== DATA TO PROCESS

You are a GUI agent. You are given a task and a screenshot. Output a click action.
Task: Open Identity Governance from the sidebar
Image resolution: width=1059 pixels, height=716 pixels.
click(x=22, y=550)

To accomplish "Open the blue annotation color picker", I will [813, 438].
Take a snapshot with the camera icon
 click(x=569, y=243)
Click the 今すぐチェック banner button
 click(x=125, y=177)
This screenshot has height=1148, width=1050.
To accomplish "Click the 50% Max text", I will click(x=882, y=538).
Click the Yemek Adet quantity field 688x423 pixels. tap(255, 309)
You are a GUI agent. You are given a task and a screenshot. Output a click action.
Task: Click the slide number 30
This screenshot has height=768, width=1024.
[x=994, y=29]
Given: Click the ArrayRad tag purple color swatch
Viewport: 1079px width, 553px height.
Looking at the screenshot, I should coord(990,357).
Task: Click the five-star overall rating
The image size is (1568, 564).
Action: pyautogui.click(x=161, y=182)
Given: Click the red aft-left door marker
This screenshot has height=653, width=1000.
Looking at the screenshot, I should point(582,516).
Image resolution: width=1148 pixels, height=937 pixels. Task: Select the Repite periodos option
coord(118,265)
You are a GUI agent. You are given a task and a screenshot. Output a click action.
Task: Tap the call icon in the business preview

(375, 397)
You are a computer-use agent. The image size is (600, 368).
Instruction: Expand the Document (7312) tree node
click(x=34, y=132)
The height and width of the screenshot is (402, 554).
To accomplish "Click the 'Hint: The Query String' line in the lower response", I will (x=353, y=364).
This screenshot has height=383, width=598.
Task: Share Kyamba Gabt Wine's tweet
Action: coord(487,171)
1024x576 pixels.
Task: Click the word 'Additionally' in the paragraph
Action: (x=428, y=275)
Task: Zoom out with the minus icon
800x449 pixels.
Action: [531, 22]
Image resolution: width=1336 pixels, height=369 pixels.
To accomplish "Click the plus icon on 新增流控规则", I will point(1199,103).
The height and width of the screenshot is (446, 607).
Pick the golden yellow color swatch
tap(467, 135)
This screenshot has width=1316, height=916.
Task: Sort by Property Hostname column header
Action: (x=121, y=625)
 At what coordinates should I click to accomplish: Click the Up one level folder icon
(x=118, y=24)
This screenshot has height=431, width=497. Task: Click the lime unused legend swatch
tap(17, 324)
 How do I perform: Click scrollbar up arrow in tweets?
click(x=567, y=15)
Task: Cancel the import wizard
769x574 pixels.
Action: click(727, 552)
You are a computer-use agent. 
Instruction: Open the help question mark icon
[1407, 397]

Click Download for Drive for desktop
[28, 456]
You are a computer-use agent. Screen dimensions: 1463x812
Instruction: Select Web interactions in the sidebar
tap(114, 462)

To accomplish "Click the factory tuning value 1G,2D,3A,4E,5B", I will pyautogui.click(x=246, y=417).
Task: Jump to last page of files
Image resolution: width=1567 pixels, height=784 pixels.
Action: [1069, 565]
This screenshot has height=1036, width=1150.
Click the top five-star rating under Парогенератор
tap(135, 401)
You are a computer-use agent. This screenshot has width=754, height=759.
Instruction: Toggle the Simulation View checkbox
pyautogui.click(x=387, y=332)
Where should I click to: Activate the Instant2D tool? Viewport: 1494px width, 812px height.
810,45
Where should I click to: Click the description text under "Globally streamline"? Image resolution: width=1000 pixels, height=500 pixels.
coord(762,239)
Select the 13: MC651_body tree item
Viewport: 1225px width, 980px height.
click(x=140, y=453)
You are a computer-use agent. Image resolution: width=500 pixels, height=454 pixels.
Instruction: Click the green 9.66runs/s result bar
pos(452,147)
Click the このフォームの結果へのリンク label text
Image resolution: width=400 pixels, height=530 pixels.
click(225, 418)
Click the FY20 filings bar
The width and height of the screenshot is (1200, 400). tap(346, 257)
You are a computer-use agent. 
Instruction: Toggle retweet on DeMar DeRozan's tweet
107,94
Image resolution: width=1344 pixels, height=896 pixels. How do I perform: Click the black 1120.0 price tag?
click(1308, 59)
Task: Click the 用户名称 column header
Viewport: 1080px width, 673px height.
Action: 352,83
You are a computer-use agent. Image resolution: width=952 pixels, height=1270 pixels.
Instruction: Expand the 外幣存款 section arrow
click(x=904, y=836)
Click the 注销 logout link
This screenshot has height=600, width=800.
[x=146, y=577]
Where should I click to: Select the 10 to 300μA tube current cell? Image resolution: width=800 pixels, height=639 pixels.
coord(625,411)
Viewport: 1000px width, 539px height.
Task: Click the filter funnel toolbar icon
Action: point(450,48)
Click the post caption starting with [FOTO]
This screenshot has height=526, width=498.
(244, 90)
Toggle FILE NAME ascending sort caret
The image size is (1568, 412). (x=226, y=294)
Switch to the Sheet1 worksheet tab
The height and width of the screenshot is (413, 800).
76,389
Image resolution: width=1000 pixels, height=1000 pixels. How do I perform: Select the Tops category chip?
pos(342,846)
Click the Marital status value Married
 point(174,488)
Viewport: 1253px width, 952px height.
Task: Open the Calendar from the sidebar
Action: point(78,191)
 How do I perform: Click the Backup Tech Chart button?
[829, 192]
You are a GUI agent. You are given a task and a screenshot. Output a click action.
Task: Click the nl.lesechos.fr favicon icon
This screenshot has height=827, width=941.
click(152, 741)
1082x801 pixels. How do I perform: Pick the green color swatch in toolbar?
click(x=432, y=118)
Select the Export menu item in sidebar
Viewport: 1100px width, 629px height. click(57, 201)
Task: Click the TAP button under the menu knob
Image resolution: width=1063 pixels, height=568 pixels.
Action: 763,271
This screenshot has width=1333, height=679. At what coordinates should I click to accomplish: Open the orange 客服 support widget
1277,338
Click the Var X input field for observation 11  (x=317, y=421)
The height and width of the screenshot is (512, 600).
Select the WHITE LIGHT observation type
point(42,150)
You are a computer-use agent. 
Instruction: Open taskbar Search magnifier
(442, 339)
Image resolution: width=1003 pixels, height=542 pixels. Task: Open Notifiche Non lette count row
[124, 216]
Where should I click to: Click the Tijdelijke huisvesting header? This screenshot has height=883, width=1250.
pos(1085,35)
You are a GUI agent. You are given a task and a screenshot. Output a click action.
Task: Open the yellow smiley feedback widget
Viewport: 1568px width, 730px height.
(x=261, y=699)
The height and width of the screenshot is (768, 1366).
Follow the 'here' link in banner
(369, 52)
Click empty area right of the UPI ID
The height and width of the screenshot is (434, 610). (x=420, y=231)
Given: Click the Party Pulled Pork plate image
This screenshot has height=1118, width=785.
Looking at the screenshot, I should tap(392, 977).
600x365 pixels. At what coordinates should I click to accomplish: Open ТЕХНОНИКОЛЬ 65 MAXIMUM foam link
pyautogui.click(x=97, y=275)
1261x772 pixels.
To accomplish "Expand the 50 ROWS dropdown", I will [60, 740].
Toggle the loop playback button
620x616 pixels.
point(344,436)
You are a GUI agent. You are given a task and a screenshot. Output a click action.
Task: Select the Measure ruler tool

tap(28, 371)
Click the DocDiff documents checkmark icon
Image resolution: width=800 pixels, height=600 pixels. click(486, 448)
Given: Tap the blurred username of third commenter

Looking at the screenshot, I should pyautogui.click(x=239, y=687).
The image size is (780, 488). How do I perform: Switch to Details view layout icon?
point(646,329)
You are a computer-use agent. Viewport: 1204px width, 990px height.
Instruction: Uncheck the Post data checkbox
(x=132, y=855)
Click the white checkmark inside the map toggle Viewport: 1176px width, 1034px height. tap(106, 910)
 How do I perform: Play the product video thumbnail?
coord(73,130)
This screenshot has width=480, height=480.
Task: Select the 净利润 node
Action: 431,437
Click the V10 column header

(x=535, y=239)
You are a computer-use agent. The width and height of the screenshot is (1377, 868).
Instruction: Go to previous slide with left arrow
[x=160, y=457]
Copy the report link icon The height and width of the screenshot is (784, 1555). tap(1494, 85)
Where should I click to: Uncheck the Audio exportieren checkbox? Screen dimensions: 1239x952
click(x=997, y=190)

====

PROBLEM STATEMENT:
Return only the lines running from the line with "Task: Select the Measure ruler tool" to the last line of the records, both included, exactly as written.

OUTPUT:
Task: Select the Measure ruler tool

tap(28, 371)
Click the DocDiff documents checkmark icon
Image resolution: width=800 pixels, height=600 pixels. click(486, 448)
Given: Tap the blurred username of third commenter

Looking at the screenshot, I should pyautogui.click(x=239, y=687).
The image size is (780, 488). How do I perform: Switch to Details view layout icon?
point(646,329)
You are a computer-use agent. Viewport: 1204px width, 990px height.
Instruction: Uncheck the Post data checkbox
(x=132, y=855)
Click the white checkmark inside the map toggle Viewport: 1176px width, 1034px height. tap(106, 910)
 How do I perform: Play the product video thumbnail?
coord(73,130)
This screenshot has width=480, height=480.
Task: Select the 净利润 node
Action: 431,437
Click the V10 column header

(x=535, y=239)
You are a computer-use agent. The width and height of the screenshot is (1377, 868).
Instruction: Go to previous slide with left arrow
[x=160, y=457]
Copy the report link icon The height and width of the screenshot is (784, 1555). tap(1494, 85)
Where should I click to: Uncheck the Audio exportieren checkbox? Screen dimensions: 1239x952
click(x=997, y=190)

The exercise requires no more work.